- _Written problem_:
Starting at the line that contains "You are a GUI" and going through the end of the items below, rewrite each line as a Markdown table with the columns Row and Line, skipping blank lines. Leave the pictures out of the table.

──────── Data listing

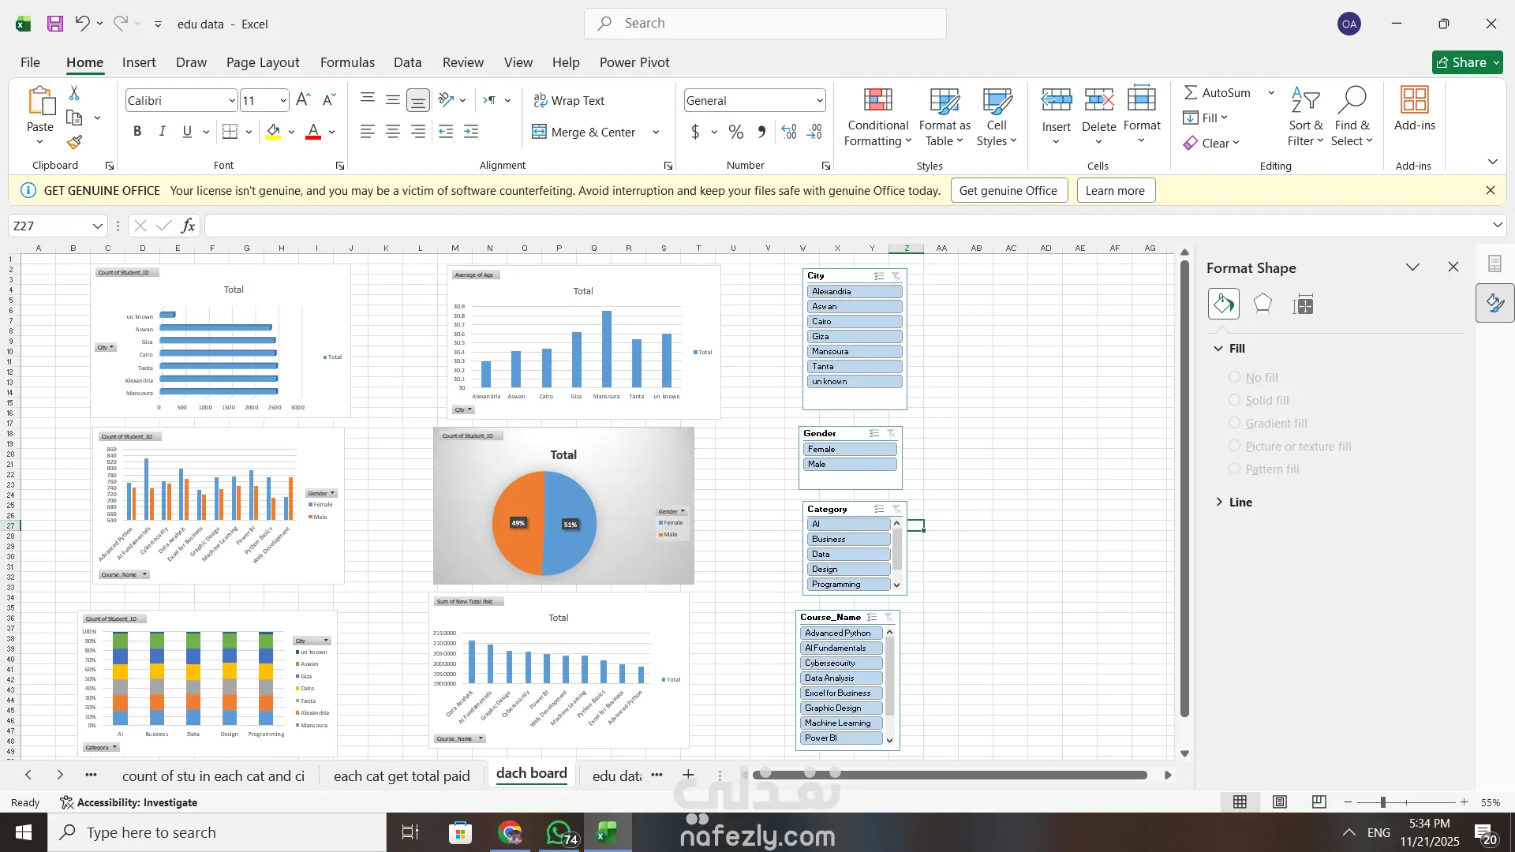Image resolution: width=1515 pixels, height=852 pixels.
Task: Click the Get genuine Office button
Action: (x=1008, y=190)
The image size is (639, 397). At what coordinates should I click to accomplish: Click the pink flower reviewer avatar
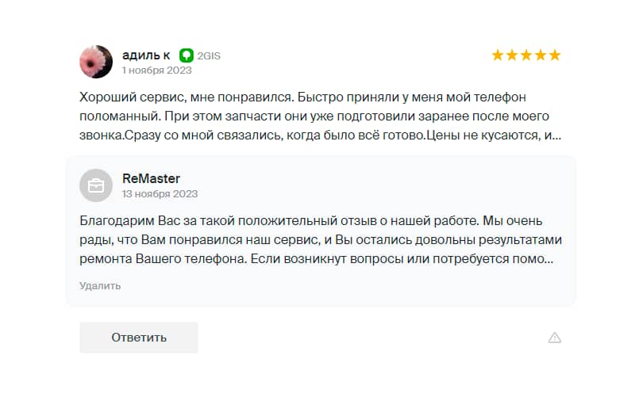[x=96, y=62]
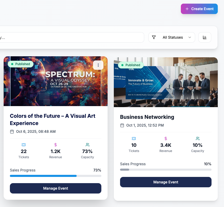Manage the Business Networking event
The image size is (224, 207).
166,182
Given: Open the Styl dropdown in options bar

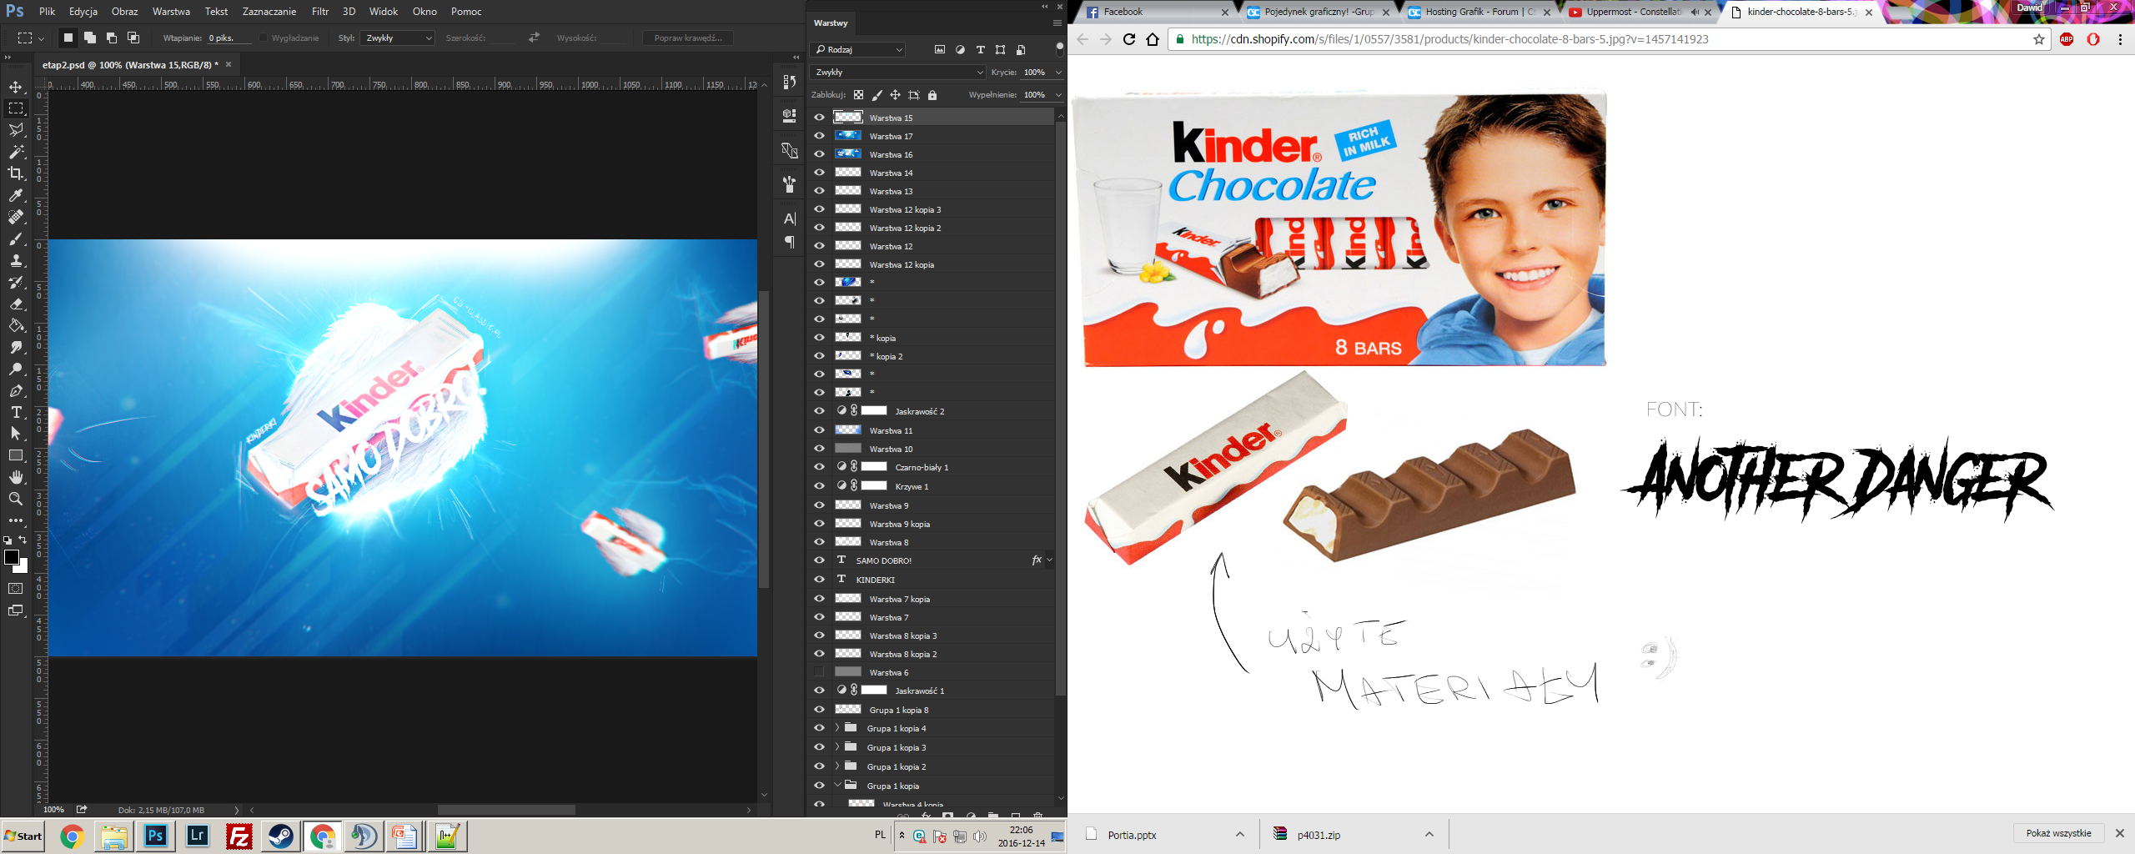Looking at the screenshot, I should 399,38.
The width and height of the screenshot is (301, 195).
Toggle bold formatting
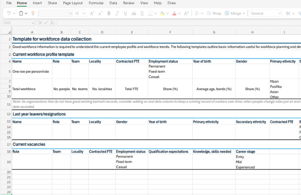pyautogui.click(x=109, y=14)
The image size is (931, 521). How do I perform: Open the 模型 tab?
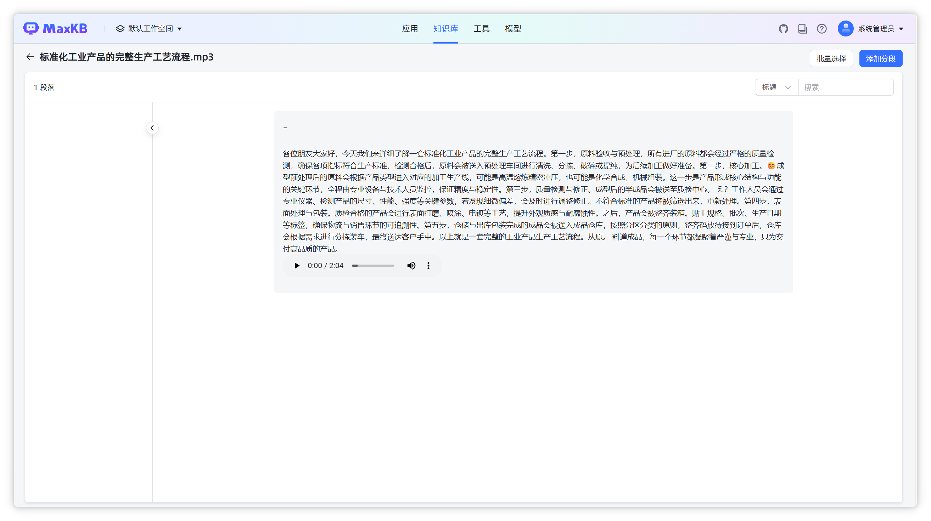(x=513, y=29)
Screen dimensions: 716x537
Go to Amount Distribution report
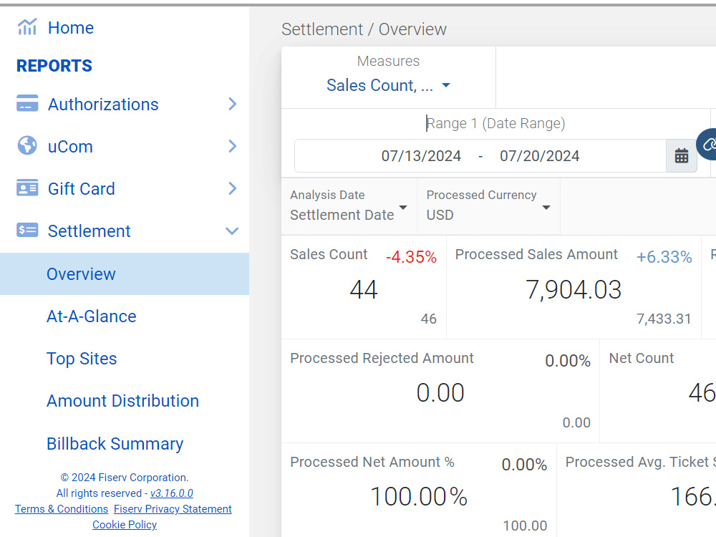point(123,401)
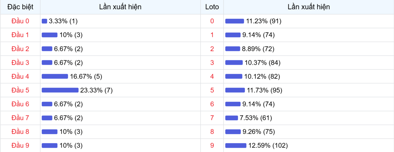
Task: Click the "Loto" column header
Action: click(212, 7)

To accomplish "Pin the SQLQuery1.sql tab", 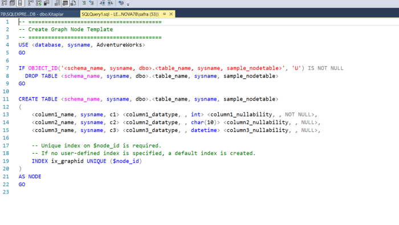I will point(164,14).
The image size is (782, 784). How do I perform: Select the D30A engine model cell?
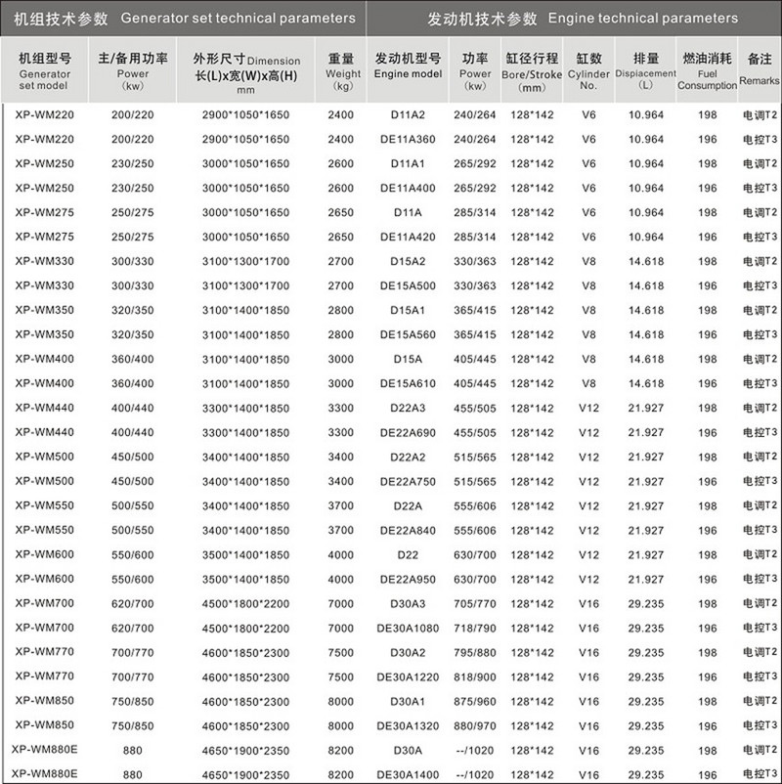(408, 750)
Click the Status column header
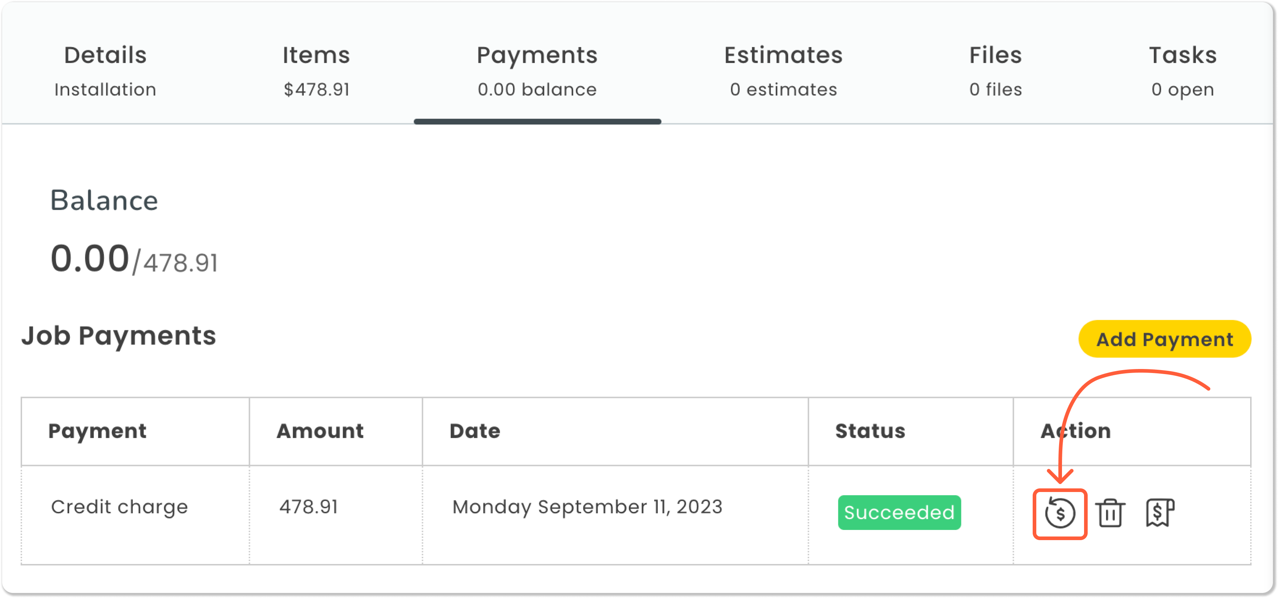Image resolution: width=1278 pixels, height=598 pixels. 870,431
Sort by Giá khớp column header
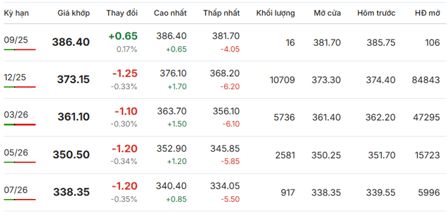 pos(74,13)
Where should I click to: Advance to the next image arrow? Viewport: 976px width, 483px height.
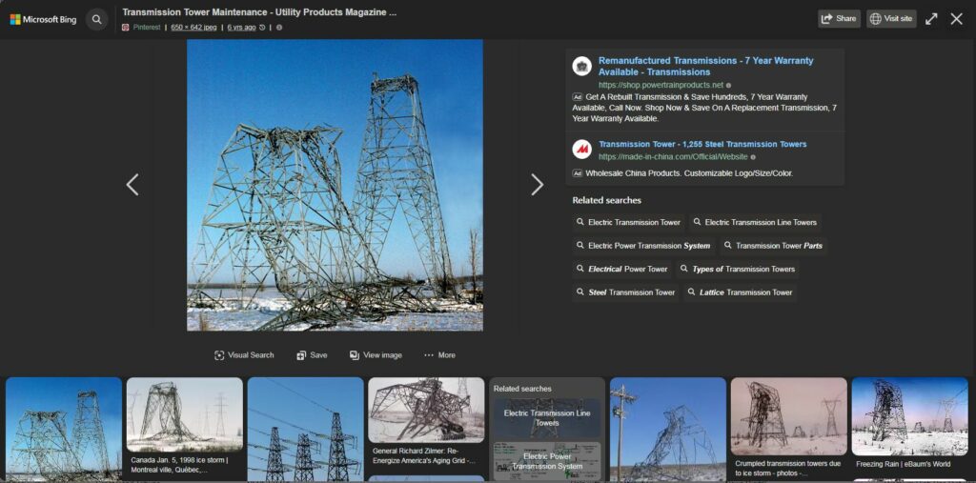tap(538, 185)
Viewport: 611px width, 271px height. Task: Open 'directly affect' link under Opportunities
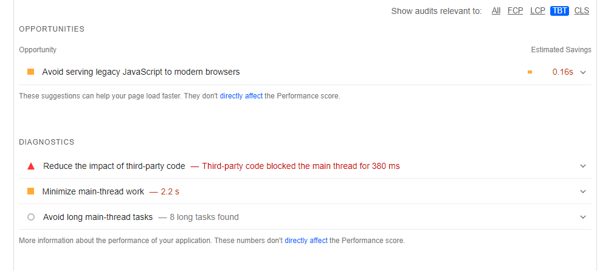tap(241, 96)
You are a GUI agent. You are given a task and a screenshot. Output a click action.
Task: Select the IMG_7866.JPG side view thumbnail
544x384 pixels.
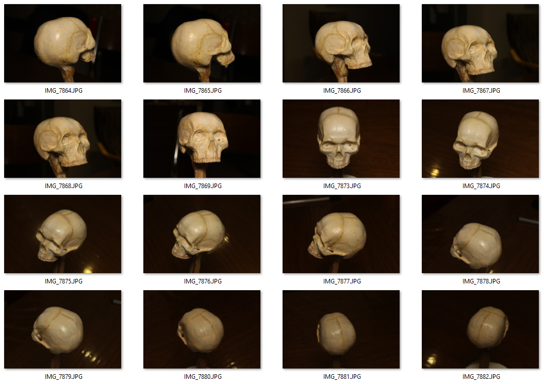(x=341, y=43)
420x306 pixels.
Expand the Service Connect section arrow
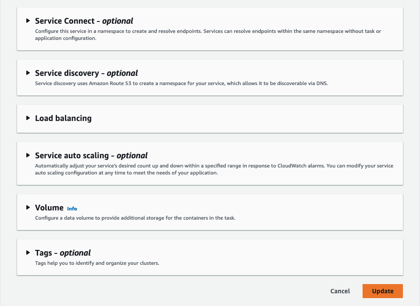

────────────────

- _Response to this exercise_:
| Row | Line |
|---|---|
| 1 | You are a GUI agent. You are given a task and a screenshot. Output a click action. |
| 2 | Task: Select the IMG_7866.JPG side view thumbnail |
| 3 | 544x384 pixels. |
| 4 | (x=341, y=43) |
| 5 | 420x306 pixels. |
| 6 | Expand the Service Connect section arrow |